[Start of section]

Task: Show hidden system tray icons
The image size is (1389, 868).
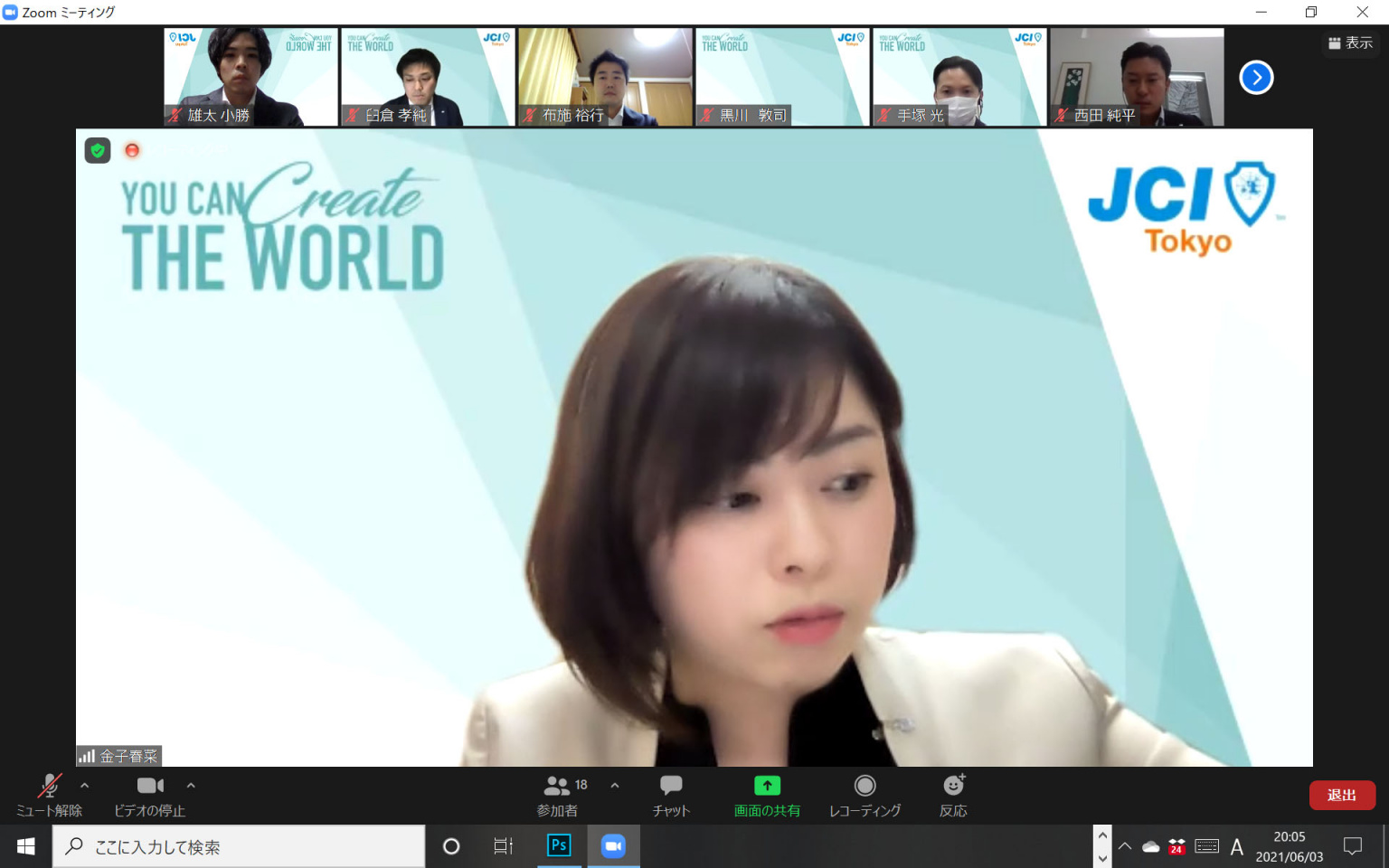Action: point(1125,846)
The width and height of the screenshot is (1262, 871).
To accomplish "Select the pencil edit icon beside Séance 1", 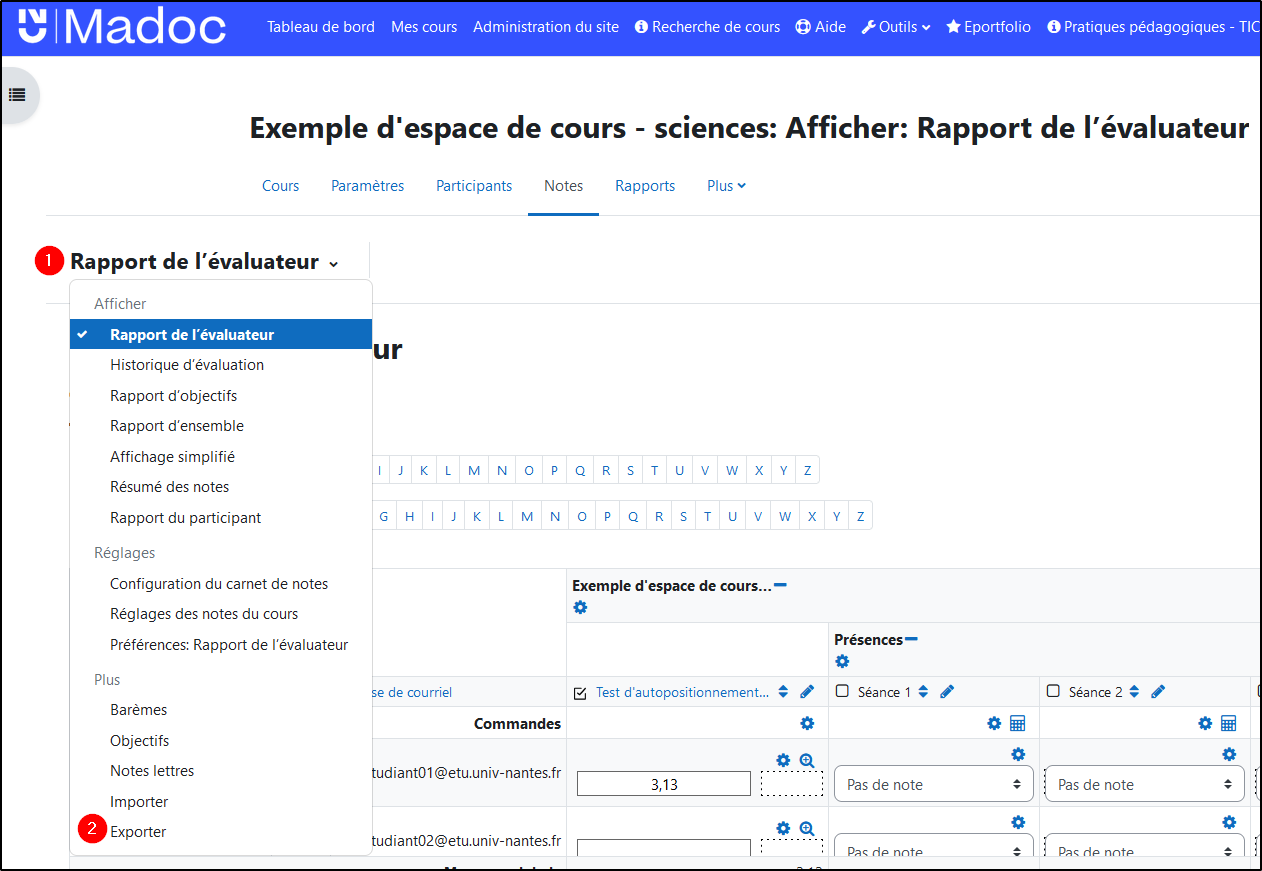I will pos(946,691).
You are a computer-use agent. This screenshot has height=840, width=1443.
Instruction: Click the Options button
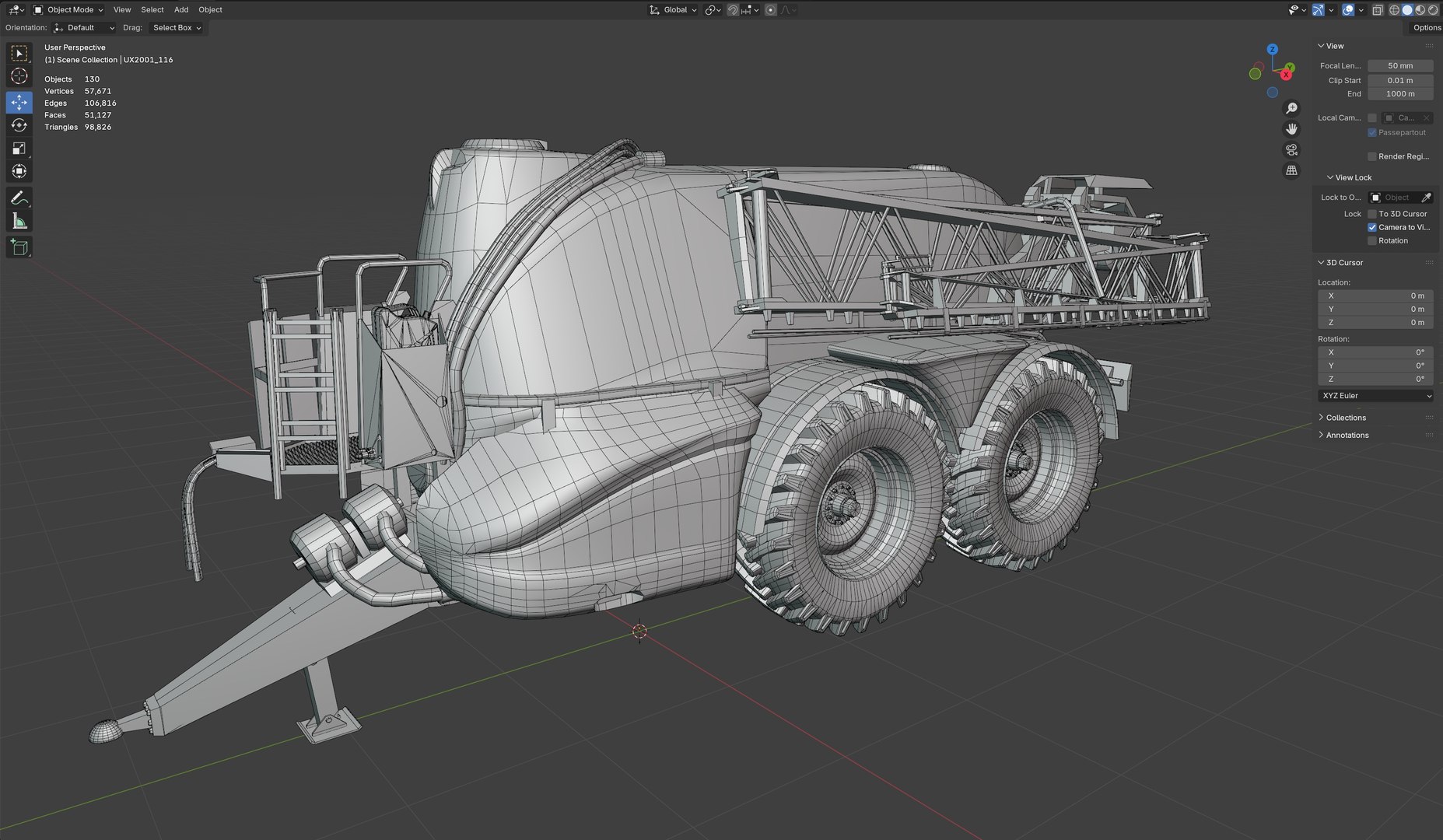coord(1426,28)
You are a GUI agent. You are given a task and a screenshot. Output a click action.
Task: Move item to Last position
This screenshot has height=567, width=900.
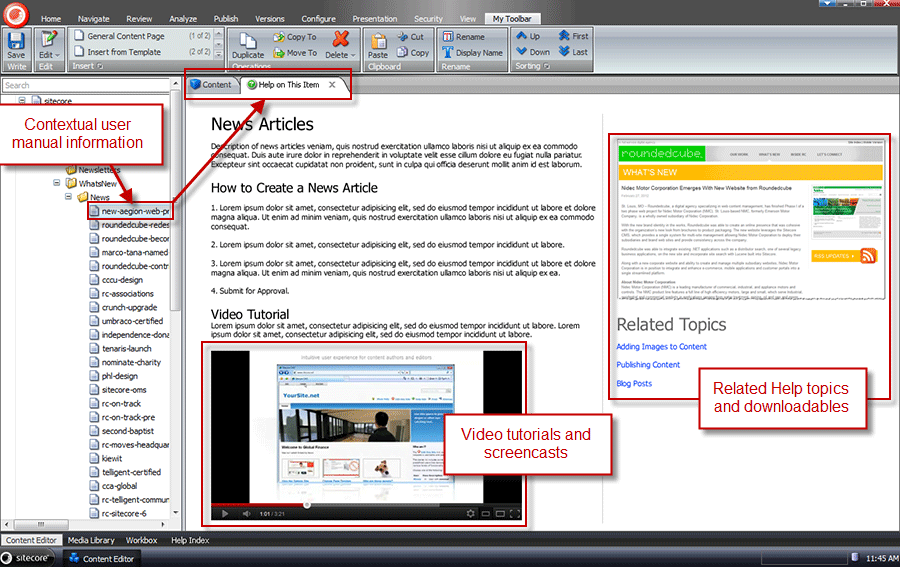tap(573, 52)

[End of section]
[Start of section]

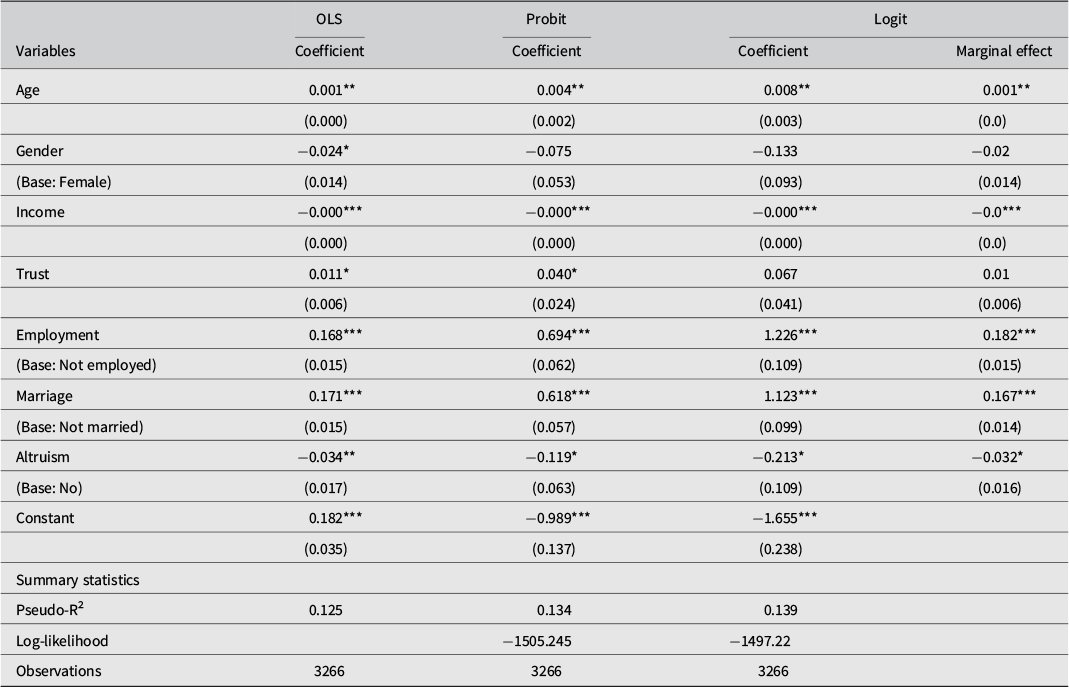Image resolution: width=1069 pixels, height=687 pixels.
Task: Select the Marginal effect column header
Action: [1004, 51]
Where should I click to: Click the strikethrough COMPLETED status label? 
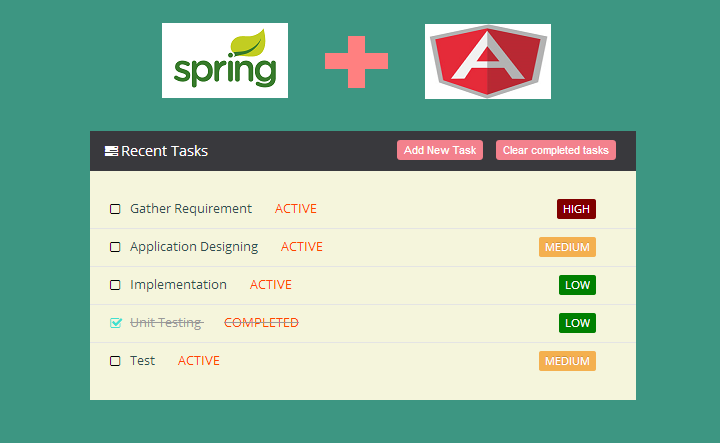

[End of section]

AIM OF THE EXERCISE:
Would you show each line of the material above that contains the string "agent"?

TASK RESULT:
You are a computer-use agent. This screenshot has height=840, width=1443.
You are a GUI agent. You are given a task and a screenshot. Output a click action.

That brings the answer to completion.